How can the same test cut prostate cancer deaths and at the same time not save lives? This is counter-intuitive. Yet I hope that a regular reader of this blog is not surprised at all. For the rest of you, here is a clue to the answer: competing risks.

What's competing risks? It is a mental model of life and death that states that there are multiple causes competing to claim your life. If you are an obese smoker, you may die of a heart attack or diabetes complications or a cancer, or something altogether different. So, if I put you on a statin and get you to lose weight, but you continue to smoke, I may save you from dying from a heart attack, but not from cancer. One major feature of the competing risks model that confounds the public and students of epidemiology alike is that these risks can actually add up to over 100% for an individual. How is this possible? Well, the person I describe may have (and I am pulling these numbers out of thin air) a 50% risk of dying from a heart attack, 30% from lung cancer, 20% from head and neck cancer, and 30% from complications of diabetes. This adds up to 130%; how can this be? In an imaginary world of risk prediction anything is possible. The point is that he will likely die of one thing, and that is his 100% cause of death.

Before I get to translating this to the PSA data, I want to say that I find the second paragraph in the Results section quite problematic. It tells me how many of the PSA tests were positive, how many screenings on average each man underwent, what percentage of those with a positive test underwent a biopsy, and how many of those biopsies turned up cancer. What I cannot tell from this is precisely how many of the men had a false positive test and still had to undergo a biopsy -- the denominators in this paragraph shape-shift from tests to men. The best I can do is estimate: 136,689 screening tests, of which 16.6% (15,856) were positive. Dividing this by 2.27 average tests per subject yields 6,985 men with a positive PSA screen, of whom 6,963 had a biopsy-proven prostate cancer. And here is what's most unsettling: at the cut-off for PSA level of 4.0 or higher, the specificity of this test for cancer is only 60-70%. What this means is that at this cut-off value, a positive PSA would be a false positive (positive test in the absence of disease) 30-40% of the time. But if my calculations are anywhere in the ballpark of correct, the false positive rate in this trial was only 0.3%. This makes me think that either I am reading this paragraph incorrectly, or there is some mistake. I am especially concerned since the PSA cut-off used in the current study was 3.0, which would result in a rise in the sensitivity with a concurrent decrease in specificity and therefore even more false positives. So this is indeed bothersome, but I am willing to write it off to poor reporting of the data.

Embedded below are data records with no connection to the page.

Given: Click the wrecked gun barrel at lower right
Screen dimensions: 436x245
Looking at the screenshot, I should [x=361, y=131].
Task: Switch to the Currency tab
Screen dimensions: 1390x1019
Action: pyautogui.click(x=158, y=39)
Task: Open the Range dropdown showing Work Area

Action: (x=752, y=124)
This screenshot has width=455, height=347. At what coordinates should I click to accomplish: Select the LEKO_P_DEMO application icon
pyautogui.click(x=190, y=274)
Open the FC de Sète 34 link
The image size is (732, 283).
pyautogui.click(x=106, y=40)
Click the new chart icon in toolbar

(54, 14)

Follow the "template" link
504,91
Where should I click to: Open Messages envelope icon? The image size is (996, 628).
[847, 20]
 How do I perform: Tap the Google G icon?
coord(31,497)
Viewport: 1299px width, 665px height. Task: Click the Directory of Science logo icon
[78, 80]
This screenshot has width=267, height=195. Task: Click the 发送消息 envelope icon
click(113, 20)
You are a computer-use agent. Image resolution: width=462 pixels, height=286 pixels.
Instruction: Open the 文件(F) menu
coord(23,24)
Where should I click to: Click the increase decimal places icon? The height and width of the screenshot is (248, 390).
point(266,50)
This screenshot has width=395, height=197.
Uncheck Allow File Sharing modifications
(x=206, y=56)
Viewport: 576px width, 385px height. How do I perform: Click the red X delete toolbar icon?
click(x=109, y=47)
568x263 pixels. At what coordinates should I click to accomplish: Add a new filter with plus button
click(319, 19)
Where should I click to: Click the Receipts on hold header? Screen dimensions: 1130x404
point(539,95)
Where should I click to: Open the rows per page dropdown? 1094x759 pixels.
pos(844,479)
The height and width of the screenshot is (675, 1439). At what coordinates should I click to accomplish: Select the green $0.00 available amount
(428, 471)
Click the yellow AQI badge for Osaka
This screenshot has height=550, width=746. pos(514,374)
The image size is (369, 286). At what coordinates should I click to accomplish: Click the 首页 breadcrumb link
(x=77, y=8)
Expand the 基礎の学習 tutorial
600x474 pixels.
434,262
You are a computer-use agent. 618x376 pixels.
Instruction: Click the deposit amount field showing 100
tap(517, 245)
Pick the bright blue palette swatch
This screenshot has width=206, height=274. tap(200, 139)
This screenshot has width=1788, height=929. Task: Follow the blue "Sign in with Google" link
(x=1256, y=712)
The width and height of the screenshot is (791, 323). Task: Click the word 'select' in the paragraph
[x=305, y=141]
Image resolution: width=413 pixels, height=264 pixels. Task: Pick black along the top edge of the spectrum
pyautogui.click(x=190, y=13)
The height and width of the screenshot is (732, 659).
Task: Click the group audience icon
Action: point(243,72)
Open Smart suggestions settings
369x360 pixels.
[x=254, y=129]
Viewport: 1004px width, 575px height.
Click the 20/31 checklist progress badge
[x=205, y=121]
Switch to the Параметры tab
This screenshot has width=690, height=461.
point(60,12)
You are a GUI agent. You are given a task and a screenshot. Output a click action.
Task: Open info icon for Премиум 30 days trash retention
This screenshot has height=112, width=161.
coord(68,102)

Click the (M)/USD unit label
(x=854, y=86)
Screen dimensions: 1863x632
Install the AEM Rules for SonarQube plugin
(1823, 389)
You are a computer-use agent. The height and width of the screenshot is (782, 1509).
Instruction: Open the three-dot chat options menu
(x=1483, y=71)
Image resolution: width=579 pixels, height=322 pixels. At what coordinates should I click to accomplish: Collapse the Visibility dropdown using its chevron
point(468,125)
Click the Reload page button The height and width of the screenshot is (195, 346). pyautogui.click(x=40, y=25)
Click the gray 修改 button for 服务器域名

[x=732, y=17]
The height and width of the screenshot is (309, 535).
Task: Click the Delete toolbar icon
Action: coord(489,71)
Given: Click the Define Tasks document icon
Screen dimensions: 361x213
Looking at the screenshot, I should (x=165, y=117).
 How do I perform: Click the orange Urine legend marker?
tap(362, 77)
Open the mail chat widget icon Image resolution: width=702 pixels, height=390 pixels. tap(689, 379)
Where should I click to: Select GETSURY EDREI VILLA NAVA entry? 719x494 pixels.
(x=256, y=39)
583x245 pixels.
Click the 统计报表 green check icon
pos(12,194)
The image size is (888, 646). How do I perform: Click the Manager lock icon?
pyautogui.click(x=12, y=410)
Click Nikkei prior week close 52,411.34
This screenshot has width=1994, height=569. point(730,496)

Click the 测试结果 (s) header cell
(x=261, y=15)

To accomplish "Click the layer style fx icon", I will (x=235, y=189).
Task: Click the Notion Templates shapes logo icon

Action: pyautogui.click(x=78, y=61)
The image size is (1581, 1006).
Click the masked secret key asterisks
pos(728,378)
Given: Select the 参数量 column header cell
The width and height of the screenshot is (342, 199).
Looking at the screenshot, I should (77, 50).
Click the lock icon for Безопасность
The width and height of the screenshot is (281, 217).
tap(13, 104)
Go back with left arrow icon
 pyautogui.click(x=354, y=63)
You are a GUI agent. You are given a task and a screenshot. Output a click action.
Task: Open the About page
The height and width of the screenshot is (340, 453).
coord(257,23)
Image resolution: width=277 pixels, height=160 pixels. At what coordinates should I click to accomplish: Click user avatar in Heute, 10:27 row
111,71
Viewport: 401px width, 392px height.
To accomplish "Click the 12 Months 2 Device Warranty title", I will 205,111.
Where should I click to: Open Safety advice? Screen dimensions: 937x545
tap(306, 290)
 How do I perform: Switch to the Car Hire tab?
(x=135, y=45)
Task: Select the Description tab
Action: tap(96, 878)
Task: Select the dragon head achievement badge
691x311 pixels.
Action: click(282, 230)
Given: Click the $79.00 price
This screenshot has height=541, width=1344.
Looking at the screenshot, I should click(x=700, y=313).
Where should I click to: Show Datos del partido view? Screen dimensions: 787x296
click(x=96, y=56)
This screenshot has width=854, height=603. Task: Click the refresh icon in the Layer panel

Let's get to mortality. The authors state that the death rates from prostate cancer were 0.39 in the screening group and 0.50 in the control group per 1,000 patient-years. Recall from my meat post that patient-years are roughly a product of the number of subjects observed by the number of years of observation. So, again, to put the numbers in perspective, the absolute risk reduction here for an individual over 10 years is from 0.5% to 0.39%, again microscopic. Nevertheless, the relative risk reduction was a significant 21%. But of course we are only talking about deaths from prostate cancer, not from all other competitors. And this is the crux of the matter: a man in the screening group was just as likely to die as a similar man in the non-screening group, only causes other than prostate cancer were more likely to claim his life.

The authors go through the motions of calculating the number needed to invite for screening (NNI) in order to avoid a single prostate cancer death, and it turns out to be 1,055. But really this number is only meaningful if we decide to get into death design in a something like "I don't want to die of this, but that other cause is OK" kind of a choice. And although I don't doubt that there may be takers for such a plan, I am pretty sure that my tax dollars should not pay for it. And thus I cast my vote for "doesn't."